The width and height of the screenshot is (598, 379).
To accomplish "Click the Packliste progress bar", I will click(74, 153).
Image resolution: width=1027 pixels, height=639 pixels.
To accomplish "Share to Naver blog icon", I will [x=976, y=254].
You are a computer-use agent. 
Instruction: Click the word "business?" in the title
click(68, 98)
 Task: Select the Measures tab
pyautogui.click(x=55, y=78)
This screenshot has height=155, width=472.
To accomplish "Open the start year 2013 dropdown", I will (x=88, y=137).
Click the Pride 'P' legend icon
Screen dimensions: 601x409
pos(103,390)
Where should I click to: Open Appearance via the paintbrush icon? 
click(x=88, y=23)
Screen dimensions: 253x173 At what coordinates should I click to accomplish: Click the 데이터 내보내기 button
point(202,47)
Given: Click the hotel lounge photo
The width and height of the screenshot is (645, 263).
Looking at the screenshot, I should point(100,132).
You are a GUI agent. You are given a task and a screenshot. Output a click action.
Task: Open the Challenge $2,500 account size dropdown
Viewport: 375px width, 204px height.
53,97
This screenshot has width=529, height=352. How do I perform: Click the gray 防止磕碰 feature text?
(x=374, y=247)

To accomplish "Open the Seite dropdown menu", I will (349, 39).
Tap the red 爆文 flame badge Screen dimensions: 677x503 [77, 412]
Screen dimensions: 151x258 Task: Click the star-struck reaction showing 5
_ _ _ _
Print out, without change, each line from the line holding "Given: Click the hotel lounge photo" to the final line of the material.

Given: Click the hotel lounge photo
The width and height of the screenshot is (645, 263).
Looking at the screenshot, I should point(100,132).
You are a GUI agent. You are given a task and a screenshot. Output a click action.
Task: Open the Challenge $2,500 account size dropdown
Viewport: 375px width, 204px height.
53,97
This screenshot has width=529, height=352. How do I perform: Click the gray 防止磕碰 feature text?
(x=374, y=247)

To accomplish "Open the Seite dropdown menu", I will (349, 39).
Tap the red 爆文 flame badge Screen dimensions: 677x503 [77, 412]
Screen dimensions: 151x258 Task: Click the star-struck reaction showing 5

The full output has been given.